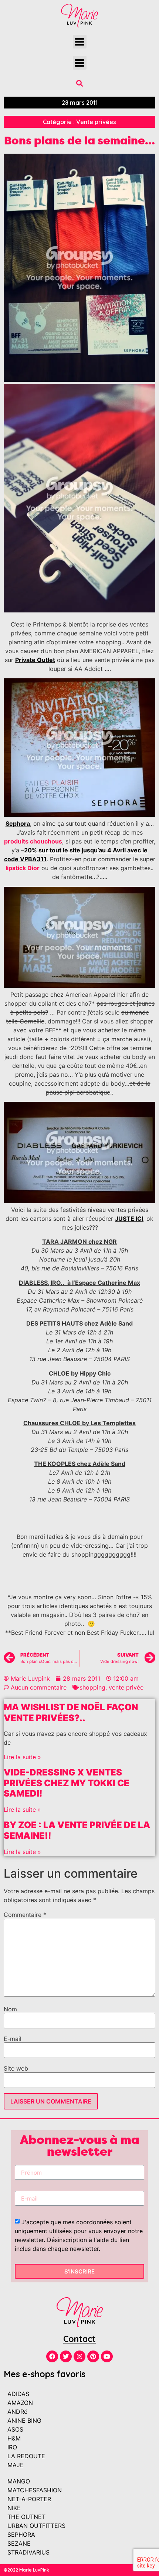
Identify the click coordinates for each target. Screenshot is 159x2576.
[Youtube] (107, 2356)
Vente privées (96, 122)
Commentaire (25, 1915)
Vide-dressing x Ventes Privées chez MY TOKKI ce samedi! (66, 1783)
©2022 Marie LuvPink (26, 2570)
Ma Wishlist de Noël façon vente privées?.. (71, 1712)
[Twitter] (66, 2356)
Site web (16, 2068)
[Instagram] (79, 2356)
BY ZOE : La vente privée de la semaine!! (77, 1830)
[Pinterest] (93, 2356)
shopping (92, 1687)
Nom (10, 2009)
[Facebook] (52, 2356)
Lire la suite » (22, 1757)
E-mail (12, 2039)
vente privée (126, 1687)
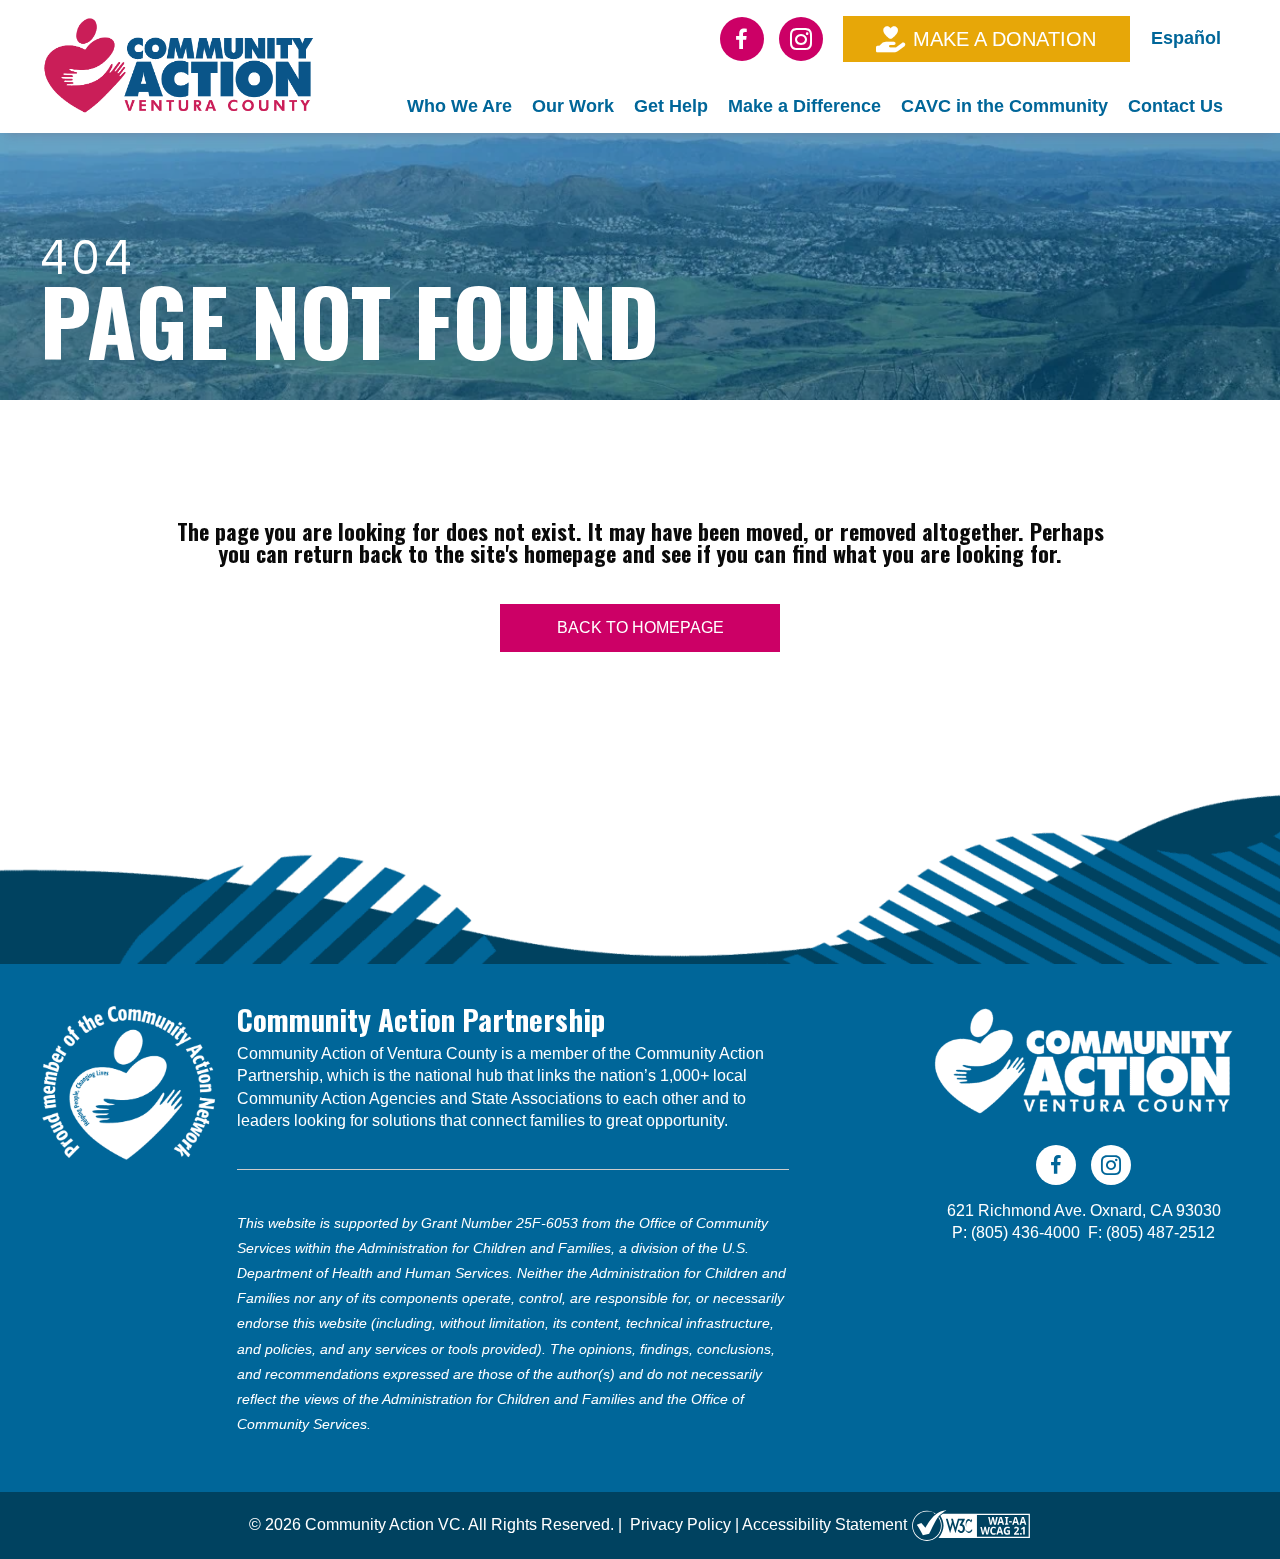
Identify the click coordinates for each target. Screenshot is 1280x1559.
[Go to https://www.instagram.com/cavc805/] (801, 39)
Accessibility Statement (824, 1524)
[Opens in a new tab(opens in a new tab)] (971, 1524)
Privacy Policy (680, 1524)
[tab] (459, 106)
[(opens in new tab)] (128, 1081)
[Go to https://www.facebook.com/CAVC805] (742, 39)
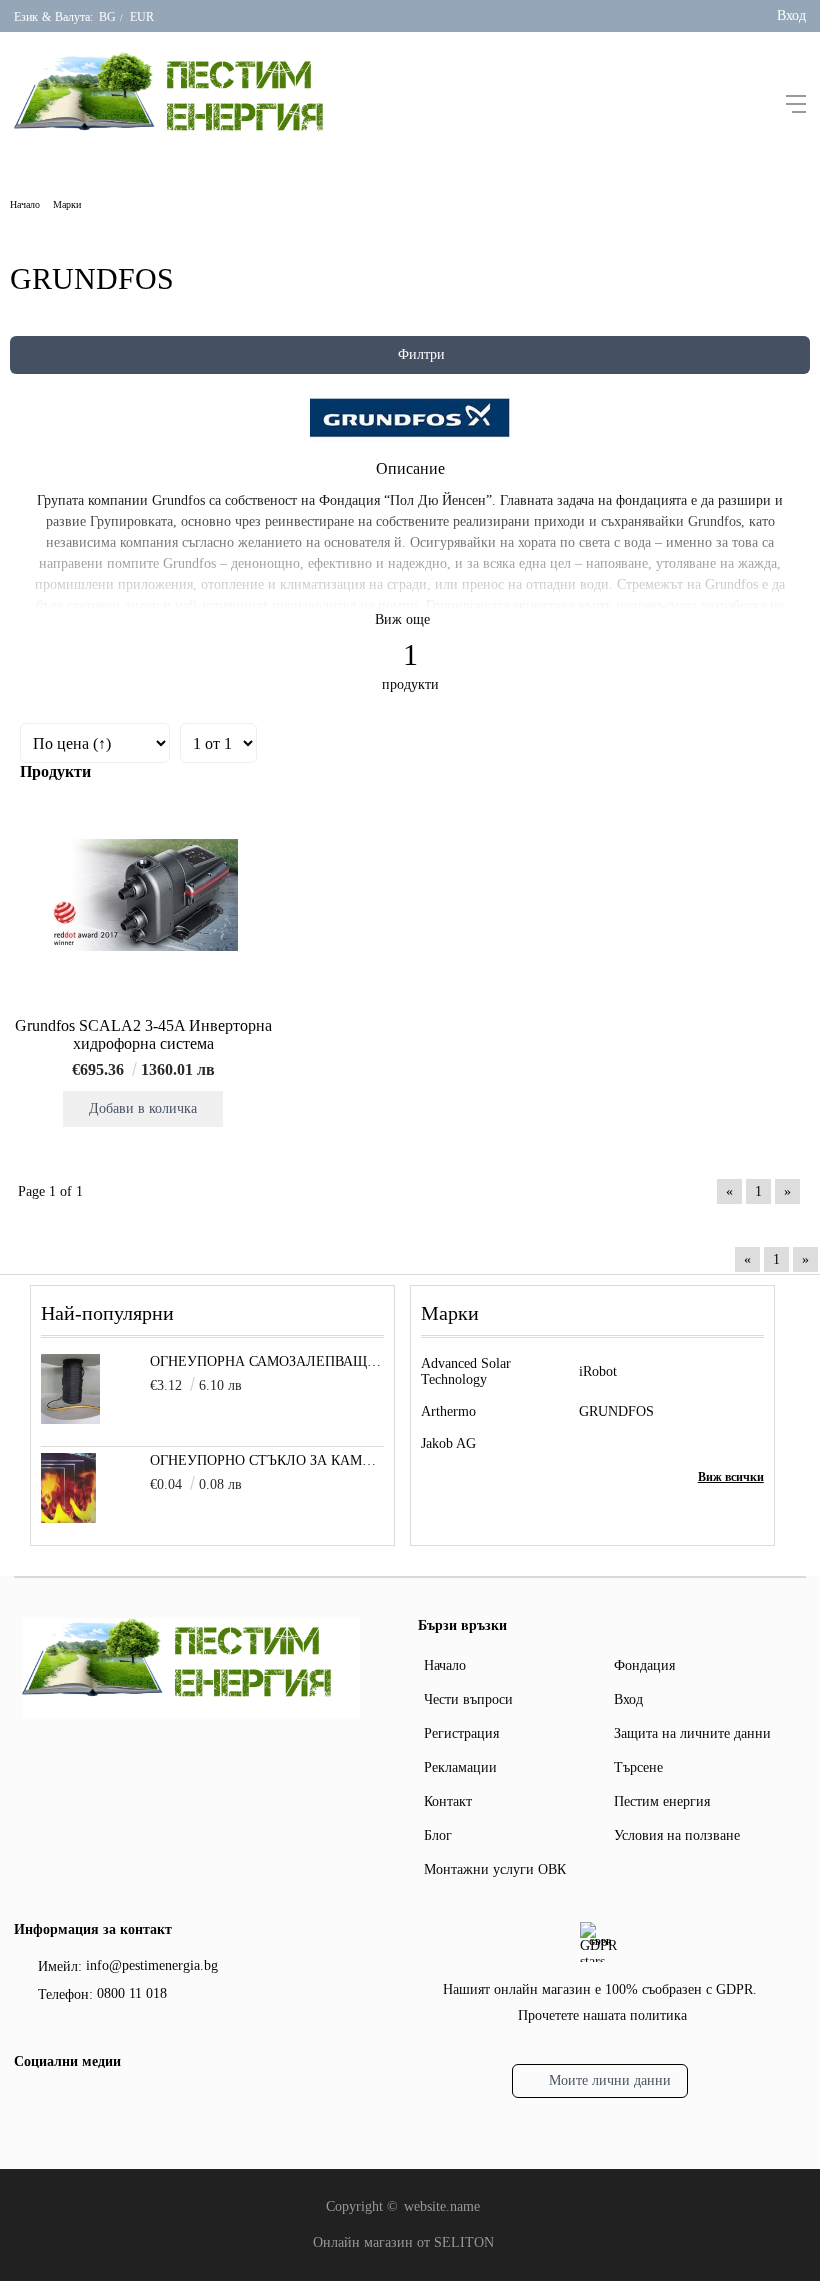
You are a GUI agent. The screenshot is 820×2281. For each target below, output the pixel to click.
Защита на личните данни (692, 1733)
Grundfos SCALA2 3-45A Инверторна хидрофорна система (143, 1034)
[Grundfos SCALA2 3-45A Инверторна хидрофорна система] (143, 895)
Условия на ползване (677, 1835)
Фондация (644, 1665)
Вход (791, 15)
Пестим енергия (662, 1801)
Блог (438, 1835)
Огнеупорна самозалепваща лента (267, 1361)
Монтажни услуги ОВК (495, 1869)
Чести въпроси (468, 1699)
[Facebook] (27, 2106)
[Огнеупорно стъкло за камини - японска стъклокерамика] (68, 1518)
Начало (25, 204)
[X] (59, 2103)
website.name (442, 2206)
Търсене (638, 1767)
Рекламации (460, 1767)
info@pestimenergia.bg (152, 1965)
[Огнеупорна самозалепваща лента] (70, 1419)
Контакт (448, 1801)
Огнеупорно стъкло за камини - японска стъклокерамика (267, 1460)
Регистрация (461, 1733)
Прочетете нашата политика (602, 2015)
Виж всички (731, 1477)
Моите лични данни (610, 2080)
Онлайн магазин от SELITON (403, 2242)
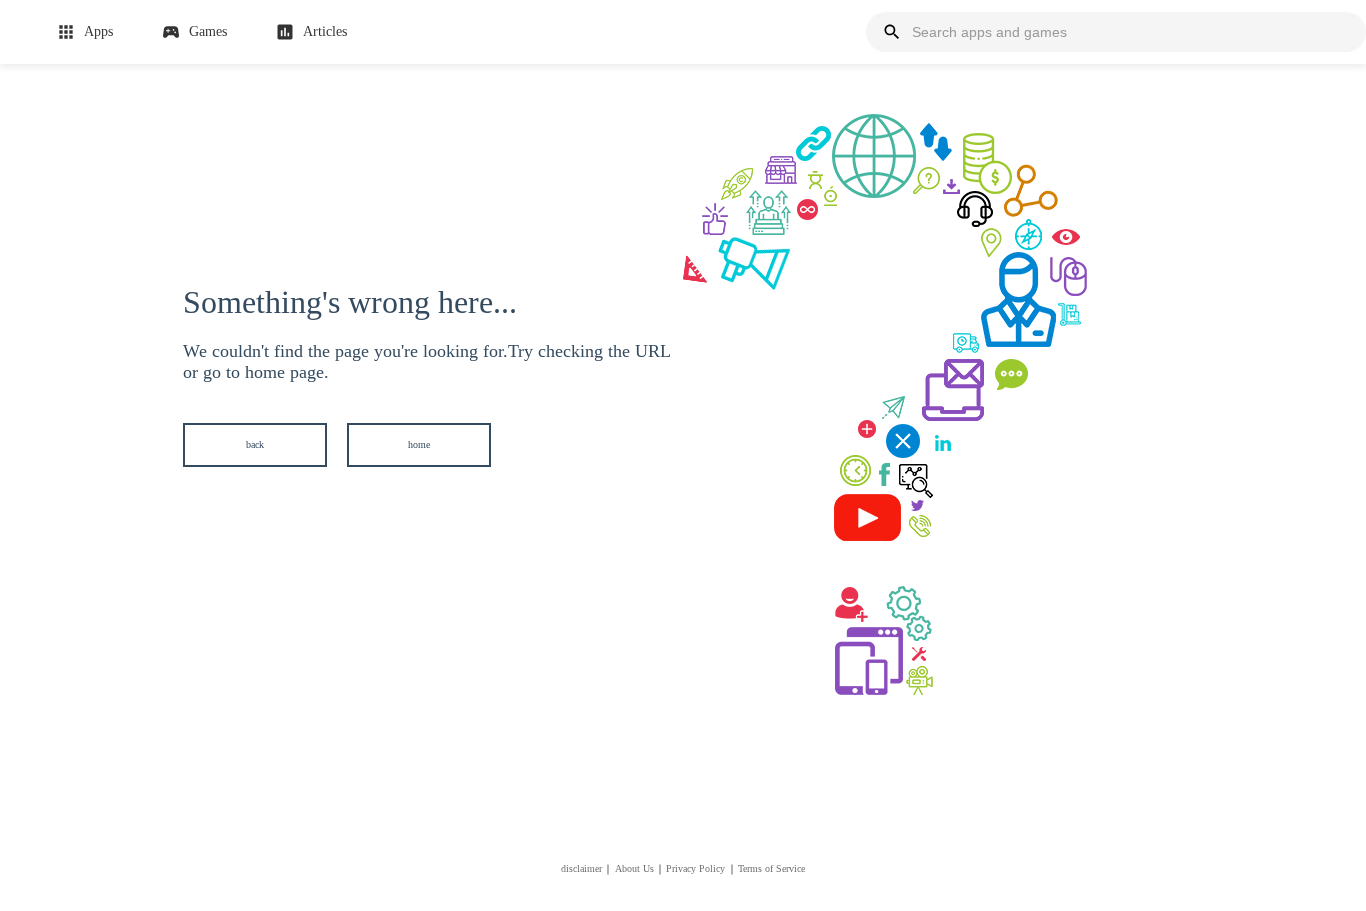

┄┄┄┄┄┄┄┄┄┄┄┄┄┄┄┄┄┄┄┄

TASK => Once every line of the material holding the word "японска" has been counted, report the total and nothing more.

RESPONSE AREA => 2